§ WHAT THE TASK ASKS
Take the entries that follow and return exactly the lines from the one holding "Toggle the preview pane button" through the one holding "Open the Help", both included. Nothing else is needed.

§ DATA FOR THE TASK
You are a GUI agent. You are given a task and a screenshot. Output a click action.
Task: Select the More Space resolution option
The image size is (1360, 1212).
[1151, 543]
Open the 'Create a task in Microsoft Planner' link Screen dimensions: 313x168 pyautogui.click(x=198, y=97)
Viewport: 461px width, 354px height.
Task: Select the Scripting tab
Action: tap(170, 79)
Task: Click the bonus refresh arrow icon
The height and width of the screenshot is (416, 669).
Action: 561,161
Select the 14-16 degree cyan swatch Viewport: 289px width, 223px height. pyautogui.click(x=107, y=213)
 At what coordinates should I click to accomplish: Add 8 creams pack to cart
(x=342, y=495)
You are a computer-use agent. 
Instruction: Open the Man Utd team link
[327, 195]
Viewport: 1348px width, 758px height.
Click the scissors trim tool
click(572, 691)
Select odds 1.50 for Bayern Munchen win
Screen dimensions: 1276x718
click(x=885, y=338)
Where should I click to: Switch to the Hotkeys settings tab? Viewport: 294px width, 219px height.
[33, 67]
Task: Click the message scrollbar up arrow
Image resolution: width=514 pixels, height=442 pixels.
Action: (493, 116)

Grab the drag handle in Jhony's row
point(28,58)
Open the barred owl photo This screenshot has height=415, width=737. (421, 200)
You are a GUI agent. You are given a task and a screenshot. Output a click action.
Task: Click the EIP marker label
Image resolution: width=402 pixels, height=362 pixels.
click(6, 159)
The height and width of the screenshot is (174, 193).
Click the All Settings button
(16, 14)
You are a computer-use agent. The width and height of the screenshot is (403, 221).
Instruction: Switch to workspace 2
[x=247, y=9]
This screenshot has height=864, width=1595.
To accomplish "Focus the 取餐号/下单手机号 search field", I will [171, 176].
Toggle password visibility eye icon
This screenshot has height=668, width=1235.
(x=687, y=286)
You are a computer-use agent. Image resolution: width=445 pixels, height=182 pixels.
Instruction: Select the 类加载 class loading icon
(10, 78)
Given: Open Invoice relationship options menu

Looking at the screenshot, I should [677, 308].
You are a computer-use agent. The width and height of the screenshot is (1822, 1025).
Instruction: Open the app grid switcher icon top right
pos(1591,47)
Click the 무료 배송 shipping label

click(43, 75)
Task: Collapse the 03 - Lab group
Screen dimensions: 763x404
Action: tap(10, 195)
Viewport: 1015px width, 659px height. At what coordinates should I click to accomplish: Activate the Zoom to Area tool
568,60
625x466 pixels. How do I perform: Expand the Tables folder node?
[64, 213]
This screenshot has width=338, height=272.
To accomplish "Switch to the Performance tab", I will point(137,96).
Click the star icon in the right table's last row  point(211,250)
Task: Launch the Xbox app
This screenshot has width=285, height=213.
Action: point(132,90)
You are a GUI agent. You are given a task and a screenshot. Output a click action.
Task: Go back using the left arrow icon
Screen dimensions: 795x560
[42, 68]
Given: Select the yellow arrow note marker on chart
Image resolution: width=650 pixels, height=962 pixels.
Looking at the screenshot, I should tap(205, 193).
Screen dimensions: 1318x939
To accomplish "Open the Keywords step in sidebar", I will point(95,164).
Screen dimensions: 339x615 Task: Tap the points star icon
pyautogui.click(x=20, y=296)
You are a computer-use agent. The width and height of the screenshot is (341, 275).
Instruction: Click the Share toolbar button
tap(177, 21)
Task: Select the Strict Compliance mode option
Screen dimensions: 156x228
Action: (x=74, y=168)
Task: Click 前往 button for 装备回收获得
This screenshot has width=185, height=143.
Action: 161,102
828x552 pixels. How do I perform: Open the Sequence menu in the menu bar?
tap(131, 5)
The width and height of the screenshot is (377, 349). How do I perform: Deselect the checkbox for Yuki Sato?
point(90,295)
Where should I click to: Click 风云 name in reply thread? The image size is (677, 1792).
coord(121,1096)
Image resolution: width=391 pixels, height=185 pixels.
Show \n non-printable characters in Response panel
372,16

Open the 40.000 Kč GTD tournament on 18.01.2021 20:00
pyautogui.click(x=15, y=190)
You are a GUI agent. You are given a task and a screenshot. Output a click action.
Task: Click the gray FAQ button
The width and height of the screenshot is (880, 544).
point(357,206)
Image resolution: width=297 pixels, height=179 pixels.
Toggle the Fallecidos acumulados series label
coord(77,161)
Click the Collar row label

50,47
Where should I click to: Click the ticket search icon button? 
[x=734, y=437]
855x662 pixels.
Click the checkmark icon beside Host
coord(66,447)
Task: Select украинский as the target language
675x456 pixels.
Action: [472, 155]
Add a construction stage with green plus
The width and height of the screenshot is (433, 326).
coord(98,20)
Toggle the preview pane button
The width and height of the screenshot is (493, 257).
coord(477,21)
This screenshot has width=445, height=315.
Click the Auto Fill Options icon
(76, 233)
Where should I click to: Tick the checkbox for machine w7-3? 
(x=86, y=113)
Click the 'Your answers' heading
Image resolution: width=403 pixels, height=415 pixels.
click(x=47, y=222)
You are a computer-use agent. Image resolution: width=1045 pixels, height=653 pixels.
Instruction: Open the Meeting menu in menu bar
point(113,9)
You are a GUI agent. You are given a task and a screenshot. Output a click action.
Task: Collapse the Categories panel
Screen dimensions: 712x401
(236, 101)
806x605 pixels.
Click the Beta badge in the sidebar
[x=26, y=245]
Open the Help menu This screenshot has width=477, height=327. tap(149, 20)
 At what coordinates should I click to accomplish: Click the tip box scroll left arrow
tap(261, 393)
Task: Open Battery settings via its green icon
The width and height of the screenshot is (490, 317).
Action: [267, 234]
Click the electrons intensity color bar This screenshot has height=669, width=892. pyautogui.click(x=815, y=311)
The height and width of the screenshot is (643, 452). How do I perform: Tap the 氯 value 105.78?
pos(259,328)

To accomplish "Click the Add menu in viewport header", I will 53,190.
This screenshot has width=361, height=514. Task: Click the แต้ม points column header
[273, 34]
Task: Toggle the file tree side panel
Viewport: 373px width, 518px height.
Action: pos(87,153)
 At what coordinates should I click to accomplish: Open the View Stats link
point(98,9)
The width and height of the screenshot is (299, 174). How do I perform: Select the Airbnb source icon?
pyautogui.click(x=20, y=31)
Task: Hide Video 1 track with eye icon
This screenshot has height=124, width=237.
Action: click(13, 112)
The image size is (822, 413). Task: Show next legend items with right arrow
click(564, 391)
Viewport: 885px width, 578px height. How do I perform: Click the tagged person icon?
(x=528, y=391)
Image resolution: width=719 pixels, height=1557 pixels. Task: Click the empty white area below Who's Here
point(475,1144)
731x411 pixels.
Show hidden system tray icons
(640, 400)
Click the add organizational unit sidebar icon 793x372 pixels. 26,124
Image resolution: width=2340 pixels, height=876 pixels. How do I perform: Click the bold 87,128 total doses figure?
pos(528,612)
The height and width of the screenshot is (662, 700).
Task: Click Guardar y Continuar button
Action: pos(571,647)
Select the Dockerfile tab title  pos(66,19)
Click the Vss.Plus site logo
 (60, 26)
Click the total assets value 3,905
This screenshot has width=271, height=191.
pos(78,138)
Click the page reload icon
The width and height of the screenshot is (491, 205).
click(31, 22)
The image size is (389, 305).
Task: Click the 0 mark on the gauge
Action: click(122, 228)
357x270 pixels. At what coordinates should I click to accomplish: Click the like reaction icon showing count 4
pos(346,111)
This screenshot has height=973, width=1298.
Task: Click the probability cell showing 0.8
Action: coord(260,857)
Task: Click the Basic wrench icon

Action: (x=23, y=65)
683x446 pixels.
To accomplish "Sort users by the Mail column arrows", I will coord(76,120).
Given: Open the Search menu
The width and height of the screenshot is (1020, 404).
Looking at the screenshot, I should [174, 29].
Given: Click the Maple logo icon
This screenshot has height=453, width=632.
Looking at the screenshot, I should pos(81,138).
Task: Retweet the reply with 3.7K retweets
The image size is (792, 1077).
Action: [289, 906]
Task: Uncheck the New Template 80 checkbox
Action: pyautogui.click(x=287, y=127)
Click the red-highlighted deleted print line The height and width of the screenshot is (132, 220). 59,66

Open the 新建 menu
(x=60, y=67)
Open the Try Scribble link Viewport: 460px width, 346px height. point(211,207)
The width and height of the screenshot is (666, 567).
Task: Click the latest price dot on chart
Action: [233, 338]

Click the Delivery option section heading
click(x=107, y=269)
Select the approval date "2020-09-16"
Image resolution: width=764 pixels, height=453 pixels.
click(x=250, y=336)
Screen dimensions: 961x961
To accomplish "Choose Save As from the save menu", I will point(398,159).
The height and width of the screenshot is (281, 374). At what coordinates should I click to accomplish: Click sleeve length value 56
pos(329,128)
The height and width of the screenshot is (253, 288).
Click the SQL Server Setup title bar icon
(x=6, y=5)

§ RESULT FOR THIS TASK
Toggle the preview pane button
The width and height of the screenshot is (493, 257).
coord(477,21)
This screenshot has width=445, height=315.
Click the Auto Fill Options icon
(76, 233)
Where should I click to: Tick the checkbox for machine w7-3? 
(x=86, y=113)
Click the 'Your answers' heading
Image resolution: width=403 pixels, height=415 pixels.
click(x=47, y=222)
You are a computer-use agent. Image resolution: width=1045 pixels, height=653 pixels.
Instruction: Open the Meeting menu in menu bar
point(113,9)
You are a GUI agent. You are given a task and a screenshot. Output a click action.
Task: Collapse the Categories panel
Screen dimensions: 712x401
(236, 101)
806x605 pixels.
Click the Beta badge in the sidebar
[x=26, y=245]
Open the Help menu This screenshot has width=477, height=327. tap(149, 20)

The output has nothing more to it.